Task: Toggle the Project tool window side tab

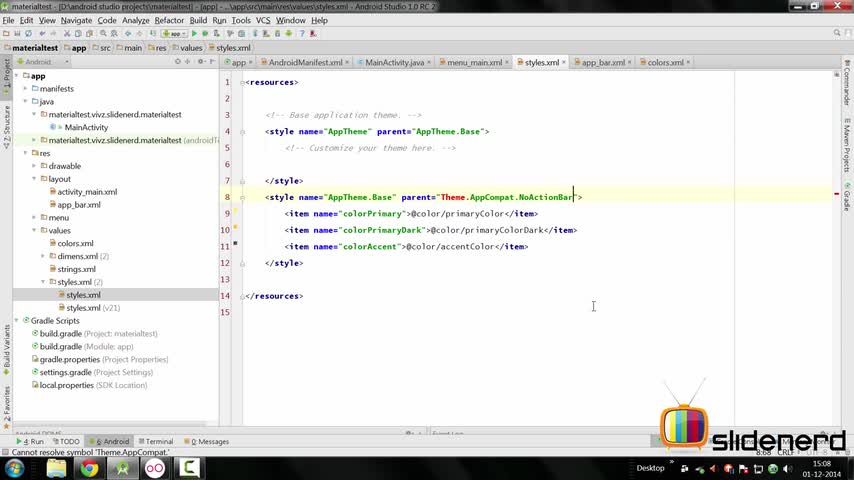Action: coord(6,77)
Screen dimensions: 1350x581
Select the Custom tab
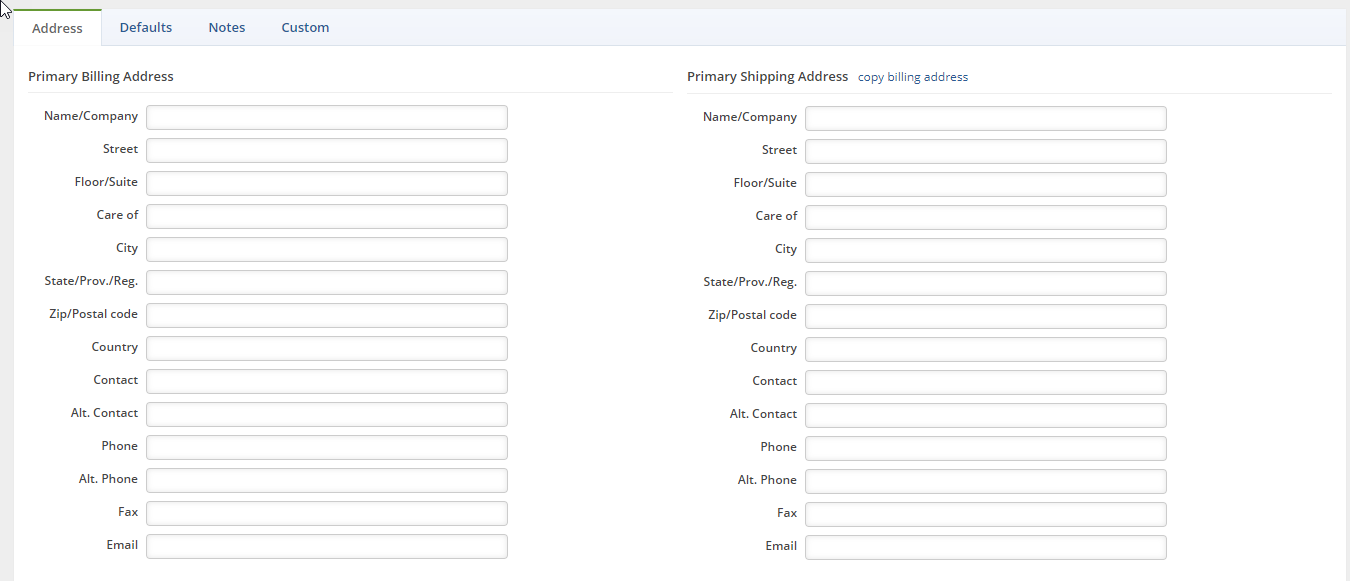(305, 28)
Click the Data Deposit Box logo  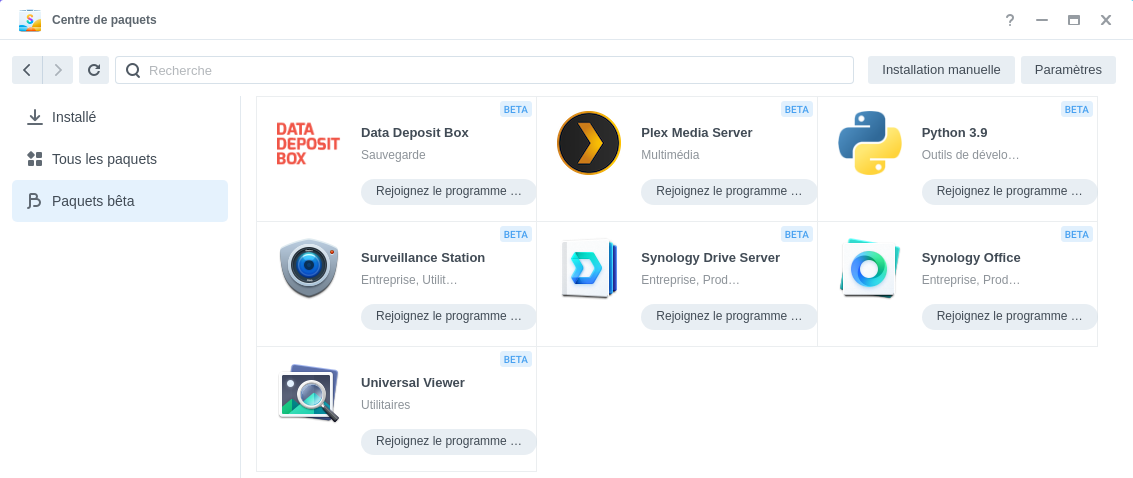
════════════════════
◆ **Task description**: The listing above must be printed again exactly, minus its pictures.

◆ **Your solution**:
Task: Toggle the Project tool window side tab

Action: coord(6,77)
Screen dimensions: 1350x581
Select the Custom tab
(305, 28)
Click the Data Deposit Box logo  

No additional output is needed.